I work at the home office. Many of us are really upset with the two new policies. We see ourselves mostly as support to the IMB missionaries. We are grieved at the fact of the narrowing of vision we see.

The questions and concerns that Wade have brought to our attention throw this blog are the same questions and concerns that many of us have. Unfortunately, out of job security, we have to watch what we say, and who we say it to. People who speak out, or tend to go against the current, seem to disappear or hit a glass ceiling.

We truly wish we could just be supportive of what God is doing and be a support to the missionaries we consider ours, instead of being part of a political machine that seeks to replace God.

Anonymous said...

Brother Wade,

Something does not seem right...the last three (at this time) anonymous posters are saying something very important...but must do it under the cloak of anonymity, fraring (correctly) for the calling that God put in their heart, but under the threat of men who have not "walked in their shoes." Does this not speak volumes?

Anonymous said...

The courageous are "...standing firm in the faith, because you know that your brothers throughout the world are undergoing the same kind of sufferings." We IMB folk are hurting. Thank you for undergoing these things with us and for us. Together, may we "know Christ and the power of His resurrection and the fellowship of sharing in His sufferings, becoming like Him in His death"--the glory of God made manifest in this tired, old sinful world. --IMB, overseas

Anonymous said...

Wade, again, I thank you for the blog you have going. It's a great place for voices to be heard, whether they are known or unknown.

I wanted to add to comments with two postings from other anonymous bloggers. One made a comment about something not seeming right about the fact many of us are anonymous. The other made a comment about the undergoing of suffering as our brothers and sisters in Christ around the world.

It is sad that many of us have to post anonymously for fear of uncertainty of what could/would happen to us. For your voice, Wade, thanks! You are definitely in a place where you can speak for those of us who remain anonymous.

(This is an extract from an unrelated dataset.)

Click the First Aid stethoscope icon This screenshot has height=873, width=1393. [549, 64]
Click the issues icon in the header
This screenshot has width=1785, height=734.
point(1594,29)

If those of us who are anonymous became named, we could quickly be silenced without even causing a bump in the road. Our voices are so minute in the larger scale of the IMB, whether abroad or at home, that we would disappear without anyone ever knowing what happened or why.

Many of us with the IMB, abroad and home, are suffering. We wish to see God do what He wills. We wish there was no hindrance of what He is doing and what He has in store. Unfortunately, our minute voices in our smaller systems, just isn't enough.

Wade, for your stand and your voice that pulls together the anonymous ones, I say thanks!

the tentmaker said...

“When can we come to the place of realizing that we are all conservative, evangelical people who love the Lord Jesus Christ and are concerned about winning the world for Christ, and when will we stop saying, ’You must interpret Scripture the way I do in order for you to cooperate with me on the mission field?’

If you remove the word "conservative" from the above statement, you have very clearly articulated the position of the, so called, "liberals" in the 20 year takeover of the conventiion by the conservatives. The tactic (appeal to reason) didn't work then and it won't work now, because the power structure will probably not allow you to speak at the convention. Or, if they do you will be sandbagged with a ringer speech both before and after your remarks. These speeches will be designed to whip the conventioneers into an emotional frenzy, convincing them that you are the devil himself.
I applaud you for your efforts. I pray for your success, and I pray for your convictions. I also pray for you, your family and your ministry, should you be thrown out of the convention on your ear.